[Dataset excerpts]
[Start of Attachment]
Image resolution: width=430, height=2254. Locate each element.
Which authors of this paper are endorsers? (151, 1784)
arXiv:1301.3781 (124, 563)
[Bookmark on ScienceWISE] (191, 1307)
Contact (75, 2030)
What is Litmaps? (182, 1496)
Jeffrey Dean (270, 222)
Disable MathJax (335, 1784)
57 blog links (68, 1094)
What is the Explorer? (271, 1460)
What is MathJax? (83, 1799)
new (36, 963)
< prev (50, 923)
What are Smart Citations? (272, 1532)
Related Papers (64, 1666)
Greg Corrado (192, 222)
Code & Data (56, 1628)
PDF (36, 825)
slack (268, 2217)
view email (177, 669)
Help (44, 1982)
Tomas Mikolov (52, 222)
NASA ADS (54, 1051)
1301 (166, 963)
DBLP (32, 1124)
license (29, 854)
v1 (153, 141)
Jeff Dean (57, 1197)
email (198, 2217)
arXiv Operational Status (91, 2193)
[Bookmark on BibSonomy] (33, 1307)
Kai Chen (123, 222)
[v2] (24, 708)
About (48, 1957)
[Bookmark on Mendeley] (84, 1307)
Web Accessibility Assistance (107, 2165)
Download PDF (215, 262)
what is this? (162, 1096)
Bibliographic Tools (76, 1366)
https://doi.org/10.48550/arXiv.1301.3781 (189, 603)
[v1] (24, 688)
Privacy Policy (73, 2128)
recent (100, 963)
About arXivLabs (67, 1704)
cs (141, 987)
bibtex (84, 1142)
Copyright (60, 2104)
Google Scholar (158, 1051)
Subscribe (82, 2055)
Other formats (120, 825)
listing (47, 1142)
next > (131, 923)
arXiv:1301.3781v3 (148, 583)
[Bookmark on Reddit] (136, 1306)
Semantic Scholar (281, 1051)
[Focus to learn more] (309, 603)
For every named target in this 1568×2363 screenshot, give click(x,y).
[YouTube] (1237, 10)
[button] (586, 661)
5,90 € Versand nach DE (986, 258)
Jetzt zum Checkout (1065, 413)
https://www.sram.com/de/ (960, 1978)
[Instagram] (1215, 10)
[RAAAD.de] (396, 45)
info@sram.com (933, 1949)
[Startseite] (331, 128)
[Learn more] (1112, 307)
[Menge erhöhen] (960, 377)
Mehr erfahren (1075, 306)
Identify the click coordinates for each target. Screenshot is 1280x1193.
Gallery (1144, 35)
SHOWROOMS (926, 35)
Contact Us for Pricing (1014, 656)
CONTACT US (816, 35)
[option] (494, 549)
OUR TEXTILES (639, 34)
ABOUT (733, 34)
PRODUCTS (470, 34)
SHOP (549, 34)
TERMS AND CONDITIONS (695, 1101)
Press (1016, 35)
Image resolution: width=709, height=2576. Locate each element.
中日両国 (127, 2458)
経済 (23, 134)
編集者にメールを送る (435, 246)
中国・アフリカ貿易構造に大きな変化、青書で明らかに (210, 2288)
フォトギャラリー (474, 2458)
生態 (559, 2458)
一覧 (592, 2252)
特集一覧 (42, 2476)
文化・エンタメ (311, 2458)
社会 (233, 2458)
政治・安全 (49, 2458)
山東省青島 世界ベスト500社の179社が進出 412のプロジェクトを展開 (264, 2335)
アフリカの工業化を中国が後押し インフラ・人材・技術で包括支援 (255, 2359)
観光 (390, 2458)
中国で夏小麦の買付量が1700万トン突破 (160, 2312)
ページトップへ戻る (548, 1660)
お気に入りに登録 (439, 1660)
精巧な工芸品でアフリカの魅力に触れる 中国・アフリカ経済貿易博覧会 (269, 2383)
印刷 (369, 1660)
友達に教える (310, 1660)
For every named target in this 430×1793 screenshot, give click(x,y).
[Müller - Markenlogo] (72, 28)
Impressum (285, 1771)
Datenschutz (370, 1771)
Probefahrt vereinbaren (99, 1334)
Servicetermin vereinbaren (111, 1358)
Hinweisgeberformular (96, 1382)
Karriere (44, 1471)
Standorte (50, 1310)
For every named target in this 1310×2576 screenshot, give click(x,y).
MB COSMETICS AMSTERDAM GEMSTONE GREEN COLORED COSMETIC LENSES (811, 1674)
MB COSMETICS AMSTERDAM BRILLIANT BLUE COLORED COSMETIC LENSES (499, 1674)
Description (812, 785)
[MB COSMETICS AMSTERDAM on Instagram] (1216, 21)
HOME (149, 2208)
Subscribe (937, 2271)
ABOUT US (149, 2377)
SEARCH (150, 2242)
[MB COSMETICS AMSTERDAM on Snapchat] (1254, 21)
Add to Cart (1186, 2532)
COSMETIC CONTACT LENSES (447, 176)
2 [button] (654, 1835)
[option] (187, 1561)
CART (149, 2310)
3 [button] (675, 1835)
[End of Attachment]
# TASK TO COMPLETE
Only the number should be given: how many lines of the data contain the word "height"?

# ANSWER AREA
2